Nature, besides, upon this torrid soil, gave the first idea of this mode of preserving the remains of men and animals: the mummy[1] of the sands, a natural phenomenon, was a revelation to a people so wise and industrious. The course of our work will demonstrate, we hope, the simple connection of these facts; it had already arrested M. le Comte de Caylus, who, in a memoir read to the Academy of Inscriptions and Belles-Lettres, in 1749, thus expresses himself: “The Egyptians, according to appearances, owe the idea of their mummies, to the dead bodies which they found buried in the burning sands which prevail in some parts of Egypt, and which, carried away by the winds, bury travellers and preserve their bodies, by consuming the fat and flesh without altering the skin.”

The same opinion is advanced by Rouelle. In our general history of the preservation of the human body, the mummy of the sand, and those induced by other local circumstances, will have the first place; and the art of embalming among the Egyptians and the Guanches will occupy the second. This art, we have already said, presents among these people, a general character, which does not appear in any other country. No where, indeed, are the processes of preservation so efficacious, and these two nations alone, have been able to endow their mummies with the power of resisting destruction.

We shall see in the sequel this custom establish itself among the Jews, the Greeks, the Romans and moderns—but it no longer displays a general character; it is no longer a law, a social institution; religious belief, superstition, personal interest, salubrity, no longer obliged them to recur to it. Sentiments of veneration, respect, and attachment, to which we have given the priority to all others, sufficed to perpetuate this custom, and have preserved it for a long series of ages, from the epoch of the Jews, down to our day.
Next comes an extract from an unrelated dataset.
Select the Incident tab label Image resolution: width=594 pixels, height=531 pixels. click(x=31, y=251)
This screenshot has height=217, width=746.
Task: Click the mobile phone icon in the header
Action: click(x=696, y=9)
Joseph commanded the physicians in his service to embalm the body of his father, which they executed according to order, in the space of forty days.—(Genesis.)

Saint John informs us, that Nicodemus took a hundred pounds of a mixture of myrrh and aloes, with which to embalm the body of Jesus Christ, which they enveloped in sheets with aromatics, according to the usual mode of burying the dead among the Jews.

Testimony of a similar nature, transmitted to us by historians, show us this usage in vigor among the Persians, the Arabians, the Ethiopians, &c.: for kings, princes, and persons of distinction, to whom they would not consider that they had rendered the respect due to their memories if they had failed to preserve preciously what remained of them.

Corippus, in his funeral oration on the Emperor Justinien, thus expresses himself on the embalming of this emperor:

“Thura sabæa cremant, fragrantia mille
Infundunt pateris, et odoro balsama succo, locatis
Centum aliæ species; unguentaque mira feruntur
Tempus in æternum sacrum servantia corpus.”[2]

The Romans, nevertheless, often contented themselves, in washing and rubbing the body with certain perfumes.